▶ PROMPT:
The records that follow should be copied in full, exactly as they read.
• • • • •
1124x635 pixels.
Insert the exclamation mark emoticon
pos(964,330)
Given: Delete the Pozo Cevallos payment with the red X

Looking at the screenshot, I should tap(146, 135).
• • • • •
▶ ANSWER TO THE PROBLEM:
1124x635 pixels.
Insert the exclamation mark emoticon
pos(964,330)
Given: Delete the Pozo Cevallos payment with the red X

Looking at the screenshot, I should tap(146, 135).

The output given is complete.